Moving Beyond Survival Toward Meaningful Holidays
The holidays don’t have to be something you “get through.” With mindful preparation, DBT skills, and compassionate self-care, they can become opportunities for connection, growth, and meaning.
Ask yourself:
- What matters most to me this season?
- Which DBT skill can support me when stress rises?
- How can I balance caring for myself with showing up for others?
When you frame the holidays not as tests of endurance but as chances to practice resilience, you give yourself the freedom to experience joy even in imperfect circumstances.
Final Thoughts
Coping through the holidays is about more than surviving the stress—it’s about creating space for calm, presence, and authentic connection. By planning, managing emotional triggers, using DBT skills, and practicing gratitude, you can navigate this season with greater ease.

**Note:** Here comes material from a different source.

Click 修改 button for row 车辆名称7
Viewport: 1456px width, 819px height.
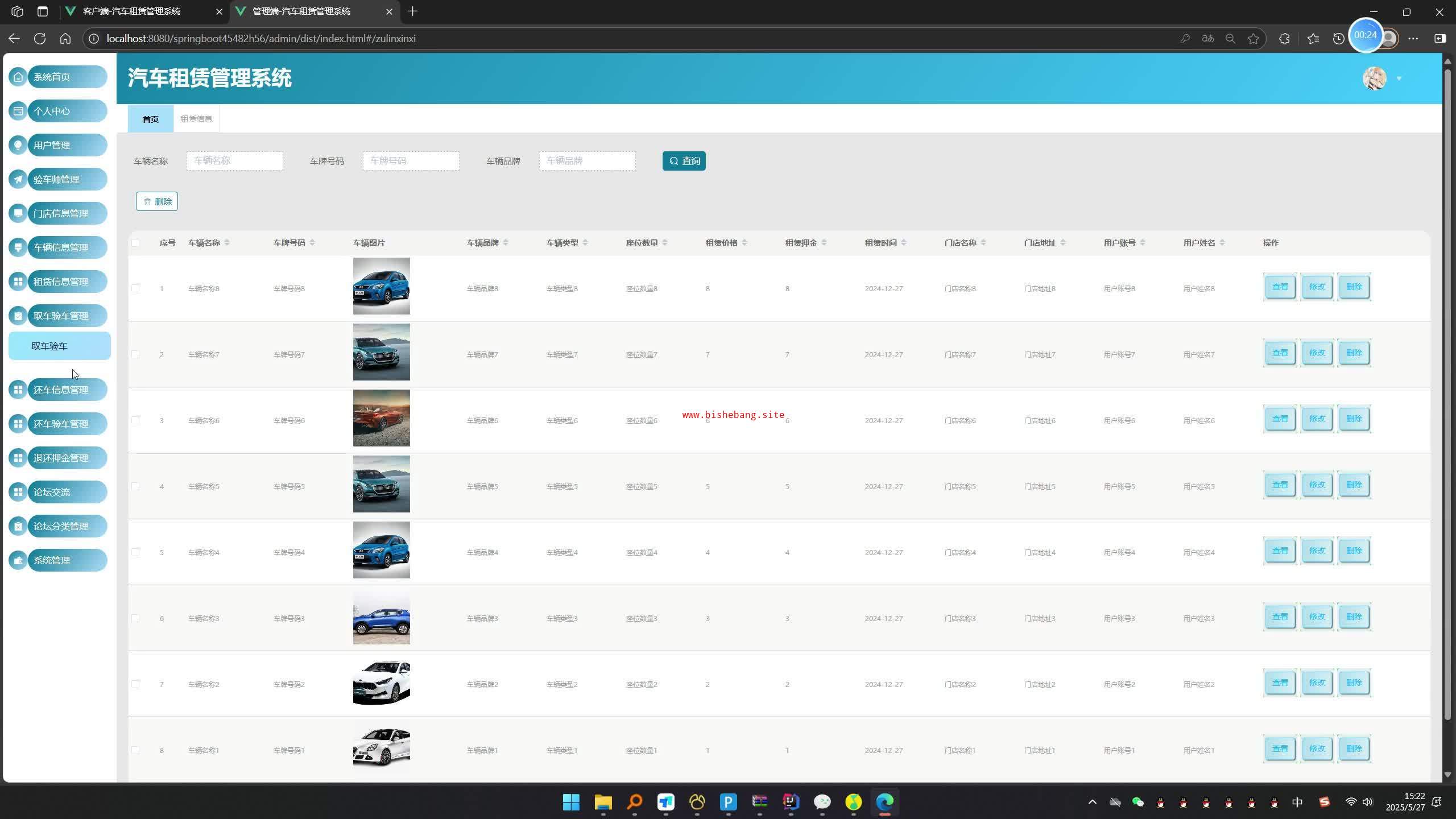point(1317,353)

If you’re looking for deeper support in applying these tools, the Oakland DBT Center offers resources, classes, and programs to help you strengthen your skills year-round.
This holiday season, please permit yourself to let go of perfection, embrace the moment, and discover peace where you least expect it.
FAQs (Frequently Asked Questions)
Why do the holidays feel more stressful than other times of the year?
Holidays combine high expectations, family dynamics, financial pressure, and social obligations, which can trigger stress. Many people also revisit old memories, both joyful and painful, during this season. Recognizing these factors helps normalize your feelings and reduce self-judgment.
How can DBT skills help me cope during holiday gatherings?
DBT skills provide practical tools for managing emotions, setting boundaries, and staying mindful in challenging moments. Techniques like self-soothing, opposite action, and coping ahead planning reduce overwhelm. By practicing these, you gain more control over your responses and overall experience.
What does “cope ahead” mean, and how do I use it during the holidays?
Coping ahead means anticipating stressful situations and preparing strategies before they happen. This could include making a to-do list, planning conversations, or scheduling downtime. By preparing, you lower the risk of being caught off guard and can handle challenges more calmly.
How can mindfulness improve my holiday experience?
Mindfulness helps you stay present and fully immerse in each moment, whether eating a meal, talking with family, or enjoying traditions. It reduces reactivity by shifting focus from stress to awareness. Practicing mindful breathing or mindful eating can make the holidays more meaningful and enjoyable.
What if I have to spend time with people who trigger negative emotions?
First, lower vulnerability by resting well, eating balanced meals, and grounding yourself before interactions. Set clear boundaries and practice checking the facts when emotions rise. Using DBT skills allows you to stay centered while still participating in essential gatherings.